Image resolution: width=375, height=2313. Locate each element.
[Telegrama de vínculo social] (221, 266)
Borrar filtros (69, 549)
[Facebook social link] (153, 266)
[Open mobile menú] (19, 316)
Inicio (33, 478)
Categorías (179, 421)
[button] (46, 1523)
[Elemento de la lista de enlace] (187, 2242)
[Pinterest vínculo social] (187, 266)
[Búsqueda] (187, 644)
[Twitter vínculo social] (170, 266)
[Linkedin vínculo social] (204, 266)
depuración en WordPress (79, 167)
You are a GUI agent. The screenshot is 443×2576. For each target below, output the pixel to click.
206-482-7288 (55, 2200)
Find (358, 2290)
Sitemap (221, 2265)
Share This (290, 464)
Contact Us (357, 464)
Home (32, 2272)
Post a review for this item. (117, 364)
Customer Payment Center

...

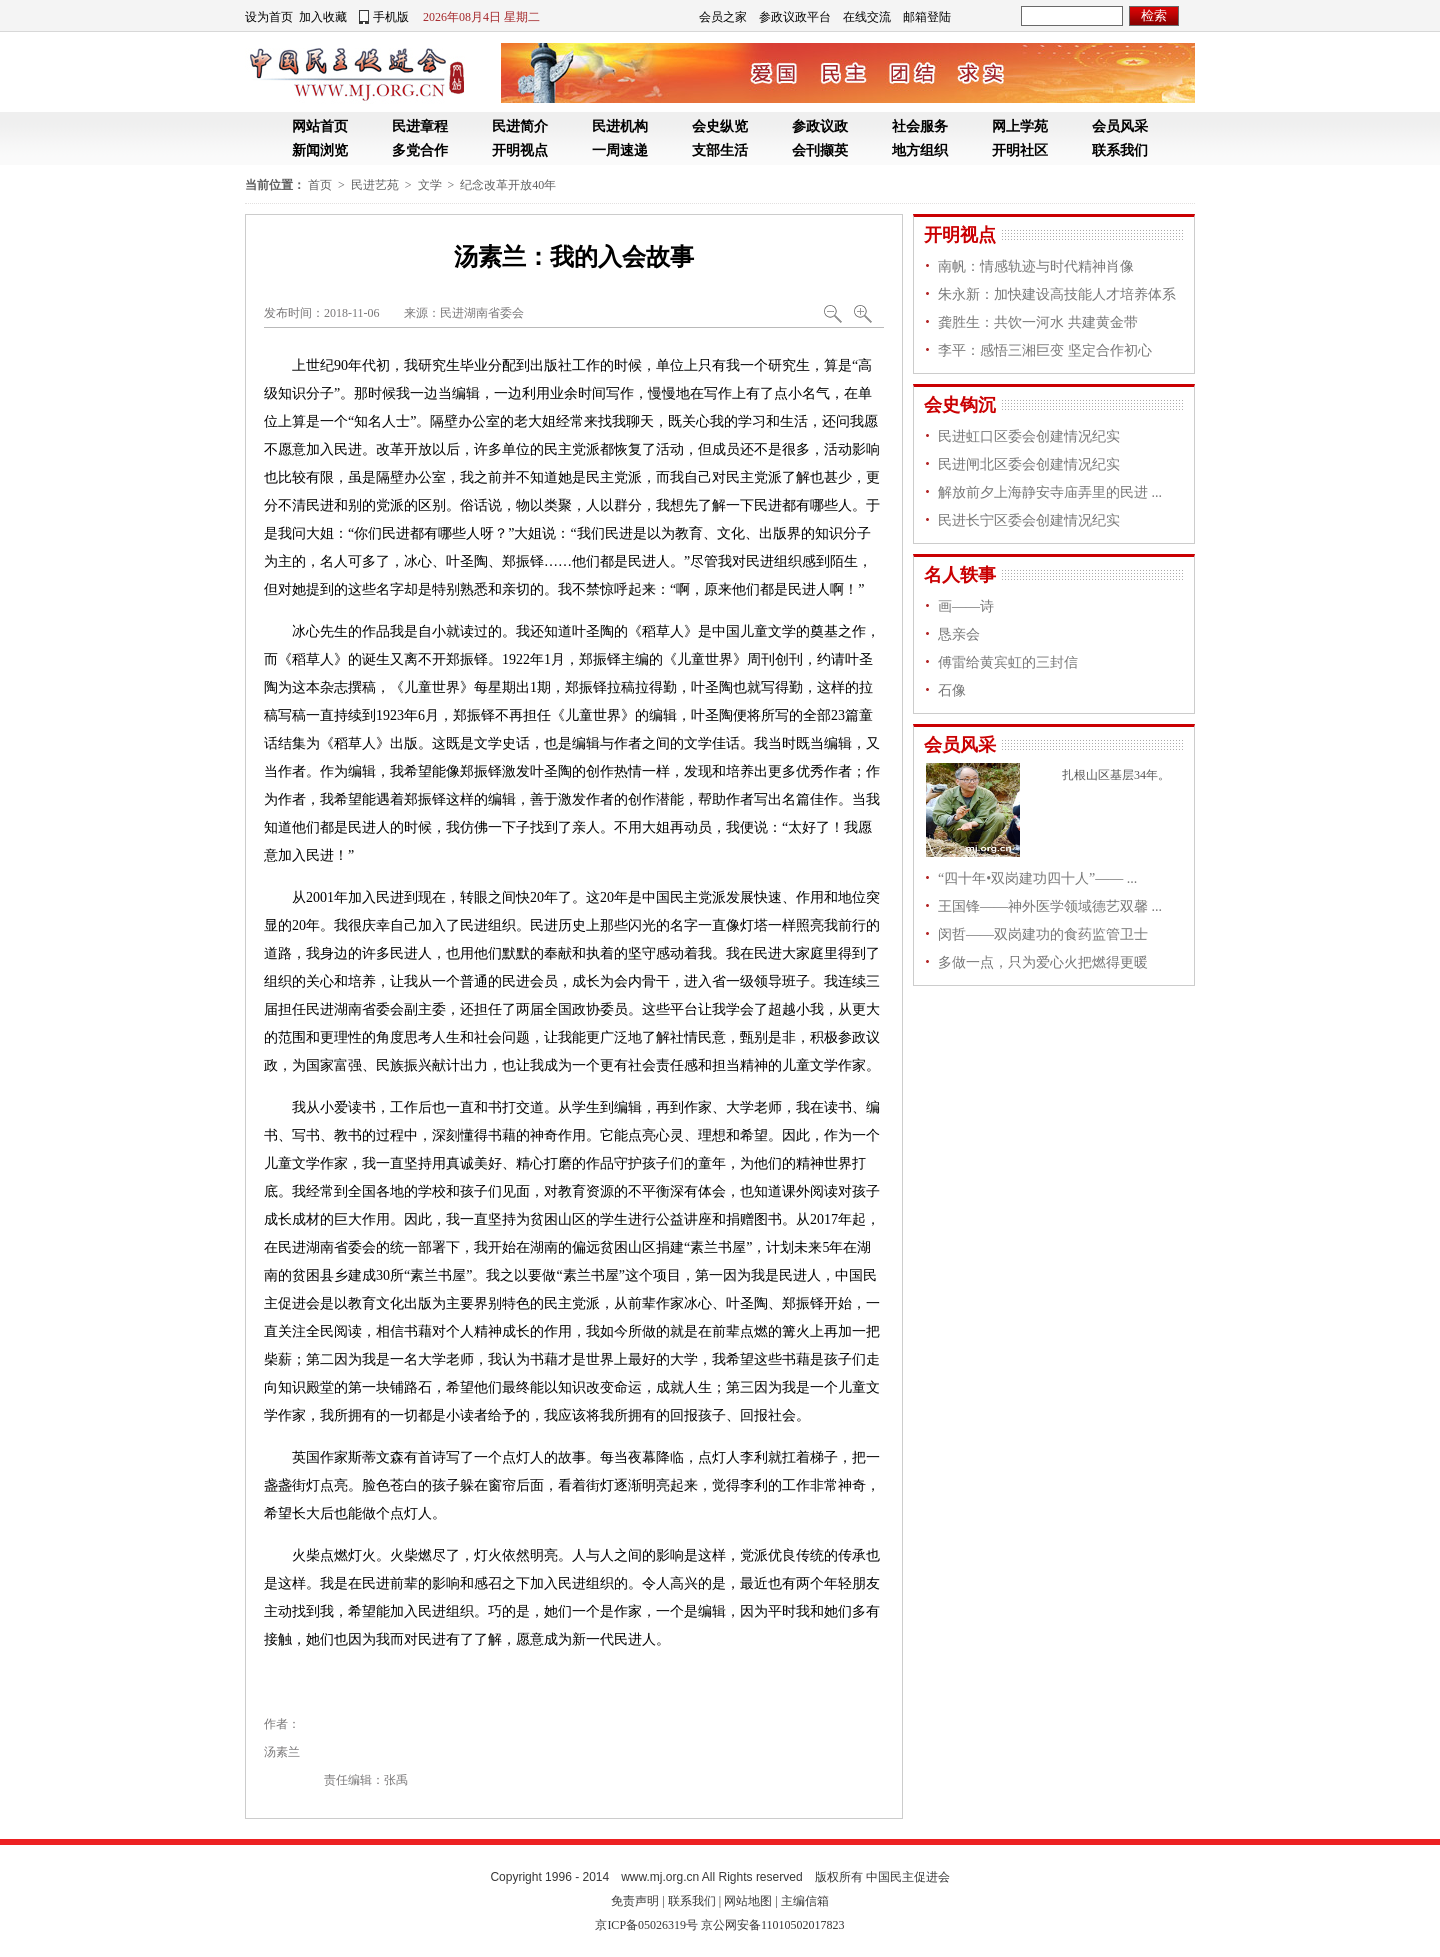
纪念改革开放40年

---

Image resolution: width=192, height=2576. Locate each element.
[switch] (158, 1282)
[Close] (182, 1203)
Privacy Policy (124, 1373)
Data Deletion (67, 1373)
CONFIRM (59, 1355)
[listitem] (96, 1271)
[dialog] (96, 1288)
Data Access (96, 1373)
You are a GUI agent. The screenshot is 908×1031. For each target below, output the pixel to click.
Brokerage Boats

Short exercise:
Recast the stretch from the line containing "You are a GUI agent. The screenshot is 443×2576." through the line containing "Post a review for this item. (117, 364)" as a Markdown table with the columns No. and Text, skipping any blank lines.

Solution to this exercise:
| No. | Text |
|---|---|
| 1 | You are a GUI agent. The screenshot is 443×2576. For each target below, output the pixel to click. |
| 2 | 206-482-7288 (55, 2200) |
| 3 | Find (358, 2290) |
| 4 | Sitemap (221, 2265) |
| 5 | Share This (290, 464) |
| 6 | Contact Us (357, 464) |
| 7 | Home (32, 2272) |
| 8 | Post a review for this item. (117, 364) |